• _Your task_
In the entries that follow, copy exactly each line from the first through the line with "鈕釦系列 (290, 454)".

----------------------------------------

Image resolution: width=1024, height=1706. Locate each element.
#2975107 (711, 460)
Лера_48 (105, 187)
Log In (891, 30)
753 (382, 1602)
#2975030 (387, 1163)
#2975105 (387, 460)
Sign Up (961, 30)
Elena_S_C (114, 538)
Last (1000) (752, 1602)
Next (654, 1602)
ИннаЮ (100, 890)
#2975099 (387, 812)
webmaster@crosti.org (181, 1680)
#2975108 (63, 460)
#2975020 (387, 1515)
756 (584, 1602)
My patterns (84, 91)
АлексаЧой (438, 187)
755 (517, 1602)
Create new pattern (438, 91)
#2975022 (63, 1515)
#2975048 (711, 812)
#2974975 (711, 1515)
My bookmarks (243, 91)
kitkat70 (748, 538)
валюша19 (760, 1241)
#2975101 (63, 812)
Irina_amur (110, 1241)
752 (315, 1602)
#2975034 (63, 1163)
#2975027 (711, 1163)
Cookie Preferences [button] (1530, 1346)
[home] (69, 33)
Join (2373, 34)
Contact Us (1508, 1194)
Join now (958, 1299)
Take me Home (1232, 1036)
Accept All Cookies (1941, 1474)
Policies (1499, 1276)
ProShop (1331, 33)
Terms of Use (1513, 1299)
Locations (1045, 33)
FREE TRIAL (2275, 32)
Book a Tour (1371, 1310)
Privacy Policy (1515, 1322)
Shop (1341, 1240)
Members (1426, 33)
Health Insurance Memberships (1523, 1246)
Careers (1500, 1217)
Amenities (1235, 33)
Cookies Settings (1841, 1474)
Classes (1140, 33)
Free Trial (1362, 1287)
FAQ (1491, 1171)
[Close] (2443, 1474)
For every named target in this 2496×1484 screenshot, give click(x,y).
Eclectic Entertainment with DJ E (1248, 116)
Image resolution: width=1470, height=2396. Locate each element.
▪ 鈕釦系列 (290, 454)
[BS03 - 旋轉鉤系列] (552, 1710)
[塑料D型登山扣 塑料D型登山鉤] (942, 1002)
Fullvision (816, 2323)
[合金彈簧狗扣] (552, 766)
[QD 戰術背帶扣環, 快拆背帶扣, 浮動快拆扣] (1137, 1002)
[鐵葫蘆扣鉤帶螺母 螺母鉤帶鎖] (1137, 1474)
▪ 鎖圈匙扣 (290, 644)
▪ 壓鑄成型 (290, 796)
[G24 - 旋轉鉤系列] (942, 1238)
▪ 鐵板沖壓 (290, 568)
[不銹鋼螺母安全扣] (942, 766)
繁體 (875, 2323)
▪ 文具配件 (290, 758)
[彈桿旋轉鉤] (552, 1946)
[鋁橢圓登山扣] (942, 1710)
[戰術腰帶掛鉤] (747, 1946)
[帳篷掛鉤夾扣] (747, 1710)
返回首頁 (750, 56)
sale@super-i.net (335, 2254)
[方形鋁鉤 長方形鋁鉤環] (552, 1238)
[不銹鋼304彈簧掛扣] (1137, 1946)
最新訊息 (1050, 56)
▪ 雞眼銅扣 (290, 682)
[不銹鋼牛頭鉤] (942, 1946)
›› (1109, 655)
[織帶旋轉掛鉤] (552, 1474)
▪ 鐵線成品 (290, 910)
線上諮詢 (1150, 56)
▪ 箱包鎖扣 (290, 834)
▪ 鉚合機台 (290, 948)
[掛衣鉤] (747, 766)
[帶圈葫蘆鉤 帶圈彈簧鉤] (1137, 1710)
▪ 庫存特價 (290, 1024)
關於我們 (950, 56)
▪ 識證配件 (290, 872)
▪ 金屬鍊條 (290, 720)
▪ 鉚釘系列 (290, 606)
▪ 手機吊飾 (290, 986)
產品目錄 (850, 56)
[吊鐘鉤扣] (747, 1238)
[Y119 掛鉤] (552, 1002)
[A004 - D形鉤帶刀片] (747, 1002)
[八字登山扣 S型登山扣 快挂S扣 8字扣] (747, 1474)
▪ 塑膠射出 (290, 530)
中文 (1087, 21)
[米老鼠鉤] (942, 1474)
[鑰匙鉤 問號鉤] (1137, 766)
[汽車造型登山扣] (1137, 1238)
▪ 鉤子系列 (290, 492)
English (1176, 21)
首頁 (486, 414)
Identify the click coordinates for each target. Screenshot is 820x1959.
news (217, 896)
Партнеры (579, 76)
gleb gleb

----------------------------------------

• _Your solution_
Image resolution: width=1024, height=1706. Locate each element.
#2975107 (711, 460)
Лера_48 (105, 187)
Log In (891, 30)
753 (382, 1602)
#2975030 (387, 1163)
#2975105 (387, 460)
Sign Up (961, 30)
Elena_S_C (114, 538)
Last (1000) (752, 1602)
Next (654, 1602)
ИннаЮ (100, 890)
#2975099 (387, 812)
webmaster@crosti.org (181, 1680)
#2975108 (63, 460)
#2975020 (387, 1515)
756 (584, 1602)
My patterns (84, 91)
АлексаЧой (438, 187)
755 (517, 1602)
Create new pattern (438, 91)
#2975022 (63, 1515)
#2975048 (711, 812)
#2974975 (711, 1515)
My bookmarks (243, 91)
kitkat70 (748, 538)
валюша19 (760, 1241)
#2975101 (63, 812)
Irina_amur (110, 1241)
752 (315, 1602)
#2975034 (63, 1163)
#2975027 (711, 1163)
Cookie Preferences [button] (1530, 1346)
[home] (69, 33)
Join (2373, 34)
Contact Us (1508, 1194)
Join now (958, 1299)
Take me Home (1232, 1036)
Accept All Cookies (1941, 1474)
Policies (1499, 1276)
ProShop (1331, 33)
Terms of Use (1513, 1299)
Locations (1045, 33)
FREE TRIAL (2275, 32)
Book a Tour (1371, 1310)
Privacy Policy (1515, 1322)
Shop (1341, 1240)
Members (1426, 33)
Health Insurance Memberships (1523, 1246)
Careers (1500, 1217)
Amenities (1235, 33)
Cookies Settings (1841, 1474)
Classes (1140, 33)
Free Trial (1362, 1287)
FAQ (1491, 1171)
[Close] (2443, 1474)
For every named target in this 2496×1484 screenshot, give click(x,y).
Eclectic Entertainment with DJ E (1248, 116)
Image resolution: width=1470, height=2396. Locate each element.
▪ 鈕釦系列 (290, 454)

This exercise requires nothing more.